(Some records)
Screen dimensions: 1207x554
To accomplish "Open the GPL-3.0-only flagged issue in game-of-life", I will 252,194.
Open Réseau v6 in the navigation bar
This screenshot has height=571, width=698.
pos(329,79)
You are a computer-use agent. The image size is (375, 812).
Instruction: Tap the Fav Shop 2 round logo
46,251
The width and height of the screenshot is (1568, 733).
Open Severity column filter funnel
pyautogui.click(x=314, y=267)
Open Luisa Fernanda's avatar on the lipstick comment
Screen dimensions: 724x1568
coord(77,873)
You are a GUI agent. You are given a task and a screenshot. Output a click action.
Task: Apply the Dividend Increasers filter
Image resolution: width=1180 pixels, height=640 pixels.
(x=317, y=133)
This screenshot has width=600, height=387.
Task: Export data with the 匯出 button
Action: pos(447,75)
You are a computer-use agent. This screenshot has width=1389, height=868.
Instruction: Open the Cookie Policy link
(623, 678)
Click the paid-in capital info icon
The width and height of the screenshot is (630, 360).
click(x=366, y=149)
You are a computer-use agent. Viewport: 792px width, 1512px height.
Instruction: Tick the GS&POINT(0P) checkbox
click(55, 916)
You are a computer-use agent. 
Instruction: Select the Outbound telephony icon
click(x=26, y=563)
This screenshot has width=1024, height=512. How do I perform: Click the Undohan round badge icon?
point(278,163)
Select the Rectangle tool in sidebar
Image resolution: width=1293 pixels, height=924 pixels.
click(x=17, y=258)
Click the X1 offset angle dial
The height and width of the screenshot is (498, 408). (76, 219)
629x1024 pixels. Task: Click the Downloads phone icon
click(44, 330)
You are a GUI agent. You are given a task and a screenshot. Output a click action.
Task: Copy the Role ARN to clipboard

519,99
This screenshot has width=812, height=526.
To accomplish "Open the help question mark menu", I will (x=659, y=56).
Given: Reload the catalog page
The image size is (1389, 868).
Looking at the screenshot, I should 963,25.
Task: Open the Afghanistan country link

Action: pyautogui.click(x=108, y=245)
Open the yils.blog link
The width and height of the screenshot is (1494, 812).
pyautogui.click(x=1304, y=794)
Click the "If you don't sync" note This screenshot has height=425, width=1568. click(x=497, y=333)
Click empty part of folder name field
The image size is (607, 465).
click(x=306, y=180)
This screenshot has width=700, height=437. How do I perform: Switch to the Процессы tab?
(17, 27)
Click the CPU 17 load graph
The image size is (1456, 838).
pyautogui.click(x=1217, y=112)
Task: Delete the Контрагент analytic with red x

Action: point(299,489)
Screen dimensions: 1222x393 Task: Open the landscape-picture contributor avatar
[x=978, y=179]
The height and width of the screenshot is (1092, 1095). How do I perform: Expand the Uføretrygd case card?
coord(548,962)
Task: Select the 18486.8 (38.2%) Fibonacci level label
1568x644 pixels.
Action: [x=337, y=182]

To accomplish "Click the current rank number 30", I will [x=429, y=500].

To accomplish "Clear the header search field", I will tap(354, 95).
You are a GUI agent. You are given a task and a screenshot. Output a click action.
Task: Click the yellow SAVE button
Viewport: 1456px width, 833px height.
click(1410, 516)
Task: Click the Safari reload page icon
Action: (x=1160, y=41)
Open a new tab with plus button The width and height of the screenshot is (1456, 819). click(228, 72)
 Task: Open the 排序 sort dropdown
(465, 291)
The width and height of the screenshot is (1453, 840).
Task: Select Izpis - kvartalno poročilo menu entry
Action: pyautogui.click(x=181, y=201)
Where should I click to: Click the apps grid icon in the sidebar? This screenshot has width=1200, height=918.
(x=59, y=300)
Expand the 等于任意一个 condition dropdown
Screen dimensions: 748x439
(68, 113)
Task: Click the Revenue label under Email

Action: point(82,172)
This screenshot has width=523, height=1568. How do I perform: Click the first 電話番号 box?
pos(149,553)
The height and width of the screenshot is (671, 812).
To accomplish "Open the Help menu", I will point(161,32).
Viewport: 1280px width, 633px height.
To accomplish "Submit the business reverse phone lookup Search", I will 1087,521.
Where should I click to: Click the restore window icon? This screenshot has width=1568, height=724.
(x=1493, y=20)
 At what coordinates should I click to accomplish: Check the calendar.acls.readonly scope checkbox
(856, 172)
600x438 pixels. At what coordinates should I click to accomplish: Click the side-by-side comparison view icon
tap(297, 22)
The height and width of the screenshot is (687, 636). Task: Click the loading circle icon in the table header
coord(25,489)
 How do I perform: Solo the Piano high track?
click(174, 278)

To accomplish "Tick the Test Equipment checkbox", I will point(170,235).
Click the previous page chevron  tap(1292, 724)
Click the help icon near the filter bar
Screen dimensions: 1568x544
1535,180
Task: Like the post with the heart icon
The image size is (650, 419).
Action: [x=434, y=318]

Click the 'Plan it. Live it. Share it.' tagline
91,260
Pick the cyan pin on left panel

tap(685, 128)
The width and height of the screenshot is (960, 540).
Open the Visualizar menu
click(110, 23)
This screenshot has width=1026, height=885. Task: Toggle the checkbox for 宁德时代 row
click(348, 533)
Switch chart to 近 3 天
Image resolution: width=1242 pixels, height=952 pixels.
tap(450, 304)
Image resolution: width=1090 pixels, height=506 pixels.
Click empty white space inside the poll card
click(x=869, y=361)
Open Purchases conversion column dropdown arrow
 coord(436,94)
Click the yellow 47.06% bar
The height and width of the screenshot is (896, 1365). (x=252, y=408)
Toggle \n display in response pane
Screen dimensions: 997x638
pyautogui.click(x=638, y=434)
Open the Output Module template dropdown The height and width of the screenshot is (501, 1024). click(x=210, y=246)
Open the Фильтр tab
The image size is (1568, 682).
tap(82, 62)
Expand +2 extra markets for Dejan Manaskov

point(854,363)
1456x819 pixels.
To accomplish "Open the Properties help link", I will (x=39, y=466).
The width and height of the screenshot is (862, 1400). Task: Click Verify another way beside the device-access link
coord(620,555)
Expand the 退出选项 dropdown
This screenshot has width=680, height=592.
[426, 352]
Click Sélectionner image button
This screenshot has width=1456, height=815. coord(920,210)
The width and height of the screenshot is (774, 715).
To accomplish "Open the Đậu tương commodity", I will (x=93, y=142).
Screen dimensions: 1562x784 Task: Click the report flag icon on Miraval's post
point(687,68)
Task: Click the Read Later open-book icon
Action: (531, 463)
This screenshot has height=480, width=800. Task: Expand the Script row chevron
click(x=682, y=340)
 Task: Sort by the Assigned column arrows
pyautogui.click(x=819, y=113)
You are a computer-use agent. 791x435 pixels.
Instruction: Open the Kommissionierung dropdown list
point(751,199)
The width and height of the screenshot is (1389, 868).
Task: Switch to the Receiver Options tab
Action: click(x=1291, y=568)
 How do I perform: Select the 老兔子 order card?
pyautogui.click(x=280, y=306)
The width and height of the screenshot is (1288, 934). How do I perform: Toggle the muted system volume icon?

Your goal
Arrange the records above as a Markdown table with two columns, Row and Line, giving each non-blank line its own numbered row and leaving out blank lines.

Task answer
| Row | Line |
|---|---|
| 1 | Screen dimensions: 1207x554 |
| 2 | To accomplish "Open the GPL-3.0-only flagged issue in game-of-life", I will 252,194. |
| 3 | Open Réseau v6 in the navigation bar |
| 4 | This screenshot has height=571, width=698. |
| 5 | pos(329,79) |
| 6 | You are a computer-use agent. The image size is (375, 812). |
| 7 | Instruction: Tap the Fav Shop 2 round logo |
| 8 | 46,251 |
| 9 | The width and height of the screenshot is (1568, 733). |
| 10 | Open Severity column filter funnel |
| 11 | pyautogui.click(x=314, y=267) |
| 12 | Open Luisa Fernanda's avatar on the lipstick comment |
| 13 | Screen dimensions: 724x1568 |
| 14 | coord(77,873) |
| 15 | You are a GUI agent. You are given a task and a screenshot. Output a click action. |
| 16 | Task: Apply the Dividend Increasers filter |
| 17 | Image resolution: width=1180 pixels, height=640 pixels. |
| 18 | (x=317, y=133) |
| 19 | This screenshot has width=600, height=387. |
| 20 | Task: Export data with the 匯出 button |
| 21 | Action: pos(447,75) |
| 22 | You are a computer-use agent. This screenshot has width=1389, height=868. |
| 23 | Instruction: Open the Cookie Policy link |
| 24 | (623, 678) |
| 25 | Click the paid-in capital info icon |
| 26 | The width and height of the screenshot is (630, 360). |
| 27 | click(x=366, y=149) |
| 28 | You are a computer-use agent. Viewport: 792px width, 1512px height. |
| 29 | Instruction: Tick the GS&POINT(0P) checkbox |
| 30 | click(55, 916) |
| 31 | You are a computer-use agent.  |
| 32 | Instruction: Select the Outbound telephony icon |
| 33 | click(x=26, y=563) |
| 34 | This screenshot has width=1024, height=512. How do I perform: Click the Undohan round badge icon? |
| 35 | point(278,163) |
| 36 | Select the Rectangle tool in sidebar |
| 37 | Image resolution: width=1293 pixels, height=924 pixels. |
| 38 | click(x=17, y=258) |
| 39 | Click the X1 offset angle dial |
| 40 | The height and width of the screenshot is (498, 408). (76, 219) |
| 41 | 629x1024 pixels. Task: Click the Downloads phone icon |
| 42 | click(44, 330) |
| 43 | You are a GUI agent. You are given a task and a screenshot. Output a click action. |
| 44 | Task: Copy the Role ARN to clipboard |
| 45 | 519,99 |
| 46 | This screenshot has width=812, height=526. |
| 47 | To accomplish "Open the help question mark menu", I will (x=659, y=56). |
| 48 | Given: Reload the catalog page |
| 49 | The image size is (1389, 868). |
| 50 | Looking at the screenshot, I should 963,25. |
| 51 | Task: Open the Afghanistan country link |
| 52 | Action: pyautogui.click(x=108, y=245) |
| 53 | Open the yils.blog link |
| 54 | The width and height of the screenshot is (1494, 812). |
| 55 | pyautogui.click(x=1304, y=794) |
| 56 | Click the "If you don't sync" note This screenshot has height=425, width=1568. click(x=497, y=333) |
| 57 | Click empty part of folder name field |
| 58 | The image size is (607, 465). |
| 59 | click(x=306, y=180) |
| 60 | This screenshot has width=700, height=437. How do I perform: Switch to the Процессы tab? |
| 61 | (17, 27) |
| 62 | Click the CPU 17 load graph |
| 63 | The image size is (1456, 838). |
| 64 | pyautogui.click(x=1217, y=112) |
| 65 | Task: Delete the Контрагент analytic with red x |
| 66 | Action: point(299,489) |
| 67 | Screen dimensions: 1222x393 Task: Open the landscape-picture contributor avatar |
| 68 | [x=978, y=179] |
| 69 | The height and width of the screenshot is (1092, 1095). How do I perform: Expand the Uføretrygd case card? |
| 70 | coord(548,962) |
| 71 | Task: Select the 18486.8 (38.2%) Fibonacci level label |
| 72 | 1568x644 pixels. |
| 73 | Action: [x=337, y=182] |
| 74 | To accomplish "Click the current rank number 30", I will [x=429, y=500]. |
| 75 | To accomplish "Clear the header search field", I will tap(354, 95). |
| 76 | You are a GUI agent. You are given a task and a screenshot. Output a click action. |
| 77 | Task: Click the yellow SAVE button |
| 78 | Viewport: 1456px width, 833px height. |
| 79 | click(1410, 516) |
| 80 | Task: Click the Safari reload page icon |
| 81 | Action: (x=1160, y=41) |
| 82 | Open a new tab with plus button The width and height of the screenshot is (1456, 819). click(228, 72) |
| 83 |  Task: Open the 排序 sort dropdown |
| 84 | (465, 291) |
| 85 | The width and height of the screenshot is (1453, 840). |
| 86 | Task: Select Izpis - kvartalno poročilo menu entry |
| 87 | Action: pyautogui.click(x=181, y=201) |
| 88 | Where should I click to: Click the apps grid icon in the sidebar? This screenshot has width=1200, height=918. |
| 89 | (x=59, y=300) |
| 90 | Expand the 等于任意一个 condition dropdown |
| 91 | Screen dimensions: 748x439 |
| 92 | (68, 113) |
| 93 | Task: Click the Revenue label under Email |
| 94 | Action: point(82,172) |
| 95 | This screenshot has width=523, height=1568. How do I perform: Click the first 電話番号 box? |
| 96 | pos(149,553) |
| 97 | The height and width of the screenshot is (671, 812). |
| 98 | To accomplish "Open the Help menu", I will point(161,32). |
| 99 | Viewport: 1280px width, 633px height. |
| 100 | To accomplish "Submit the business reverse phone lookup Search", I will 1087,521. |
| 101 | Where should I click to: Click the restore window icon? This screenshot has width=1568, height=724. |
| 102 | (x=1493, y=20) |
| 103 |  At what coordinates should I click to accomplish: Check the calendar.acls.readonly scope checkbox |
| 104 | (856, 172) |
| 105 | 600x438 pixels. At what coordinates should I click to accomplish: Click the side-by-side comparison view icon |
| 106 | tap(297, 22) |
| 107 | The height and width of the screenshot is (687, 636). Task: Click the loading circle icon in the table header |
| 108 | coord(25,489) |
| 109 |  How do I perform: Solo the Piano high track? |
| 110 | click(174, 278) |
| 111 | To accomplish "Tick the Test Equipment checkbox", I will point(170,235). |
| 112 | Click the previous page chevron  tap(1292, 724) |
| 113 | Click the help icon near the filter bar |
| 114 | Screen dimensions: 1568x544 |
| 115 | 1535,180 |
| 116 | Task: Like the post with the heart icon |
| 117 | The image size is (650, 419). |
| 118 | Action: [x=434, y=318] |
| 119 | Click the 'Plan it. Live it. Share it.' tagline |
| 120 | 91,260 |
| 121 | Pick the cyan pin on left panel |
| 122 | tap(685, 128) |
| 123 | The width and height of the screenshot is (960, 540). |
| 124 | Open the Visualizar menu |
| 125 | click(110, 23) |
| 126 | This screenshot has width=1026, height=885. Task: Toggle the checkbox for 宁德时代 row |
| 127 | click(348, 533) |
| 128 | Switch chart to 近 3 天 |
| 129 | Image resolution: width=1242 pixels, height=952 pixels. |
| 130 | tap(450, 304) |
| 131 | Image resolution: width=1090 pixels, height=506 pixels. |
| 132 | Click empty white space inside the poll card |
| 133 | click(x=869, y=361) |
| 134 | Open Purchases conversion column dropdown arrow |
| 135 |  coord(436,94) |
| 136 | Click the yellow 47.06% bar |
| 137 | The height and width of the screenshot is (896, 1365). (x=252, y=408) |
| 138 | Toggle \n display in response pane |
| 139 | Screen dimensions: 997x638 |
| 140 | pyautogui.click(x=638, y=434) |
| 141 | Open the Output Module template dropdown The height and width of the screenshot is (501, 1024). click(x=210, y=246) |
| 142 | Open the Фильтр tab |
| 143 | The image size is (1568, 682). |
| 144 | tap(82, 62) |
| 145 | Expand +2 extra markets for Dejan Manaskov |
| 146 | point(854,363) |
| 147 | 1456x819 pixels. |
| 148 | To accomplish "Open the Properties help link", I will (x=39, y=466). |
| 149 | The width and height of the screenshot is (862, 1400). Task: Click Verify another way beside the device-access link |
| 150 | coord(620,555) |
| 151 | Expand the 退出选项 dropdown |
| 152 | This screenshot has width=680, height=592. |
| 153 | [426, 352] |
| 154 | Click Sélectionner image button |
| 155 | This screenshot has width=1456, height=815. coord(920,210) |
| 156 | The width and height of the screenshot is (774, 715). |
| 157 | To accomplish "Open the Đậu tương commodity", I will (x=93, y=142). |
| 158 | Screen dimensions: 1562x784 Task: Click the report flag icon on Miraval's post |
| 159 | point(687,68) |
| 160 | Task: Click the Read Later open-book icon |
| 161 | Action: (531, 463) |
| 162 | This screenshot has height=480, width=800. Task: Expand the Script row chevron |
| 163 | click(x=682, y=340) |
| 164 |  Task: Sort by the Assigned column arrows |
| 165 | pyautogui.click(x=819, y=113) |
| 166 | You are a computer-use agent. 791x435 pixels. |
| 167 | Instruction: Open the Kommissionierung dropdown list |
| 168 | point(751,199) |
| 169 | The width and height of the screenshot is (1389, 868). |
| 170 | Task: Switch to the Receiver Options tab |
| 171 | Action: click(x=1291, y=568) |
| 172 |  How do I perform: Select the 老兔子 order card? |
| 173 | pyautogui.click(x=280, y=306) |
| 174 | The width and height of the screenshot is (1288, 934). How do I perform: Toggle the muted system volume icon? |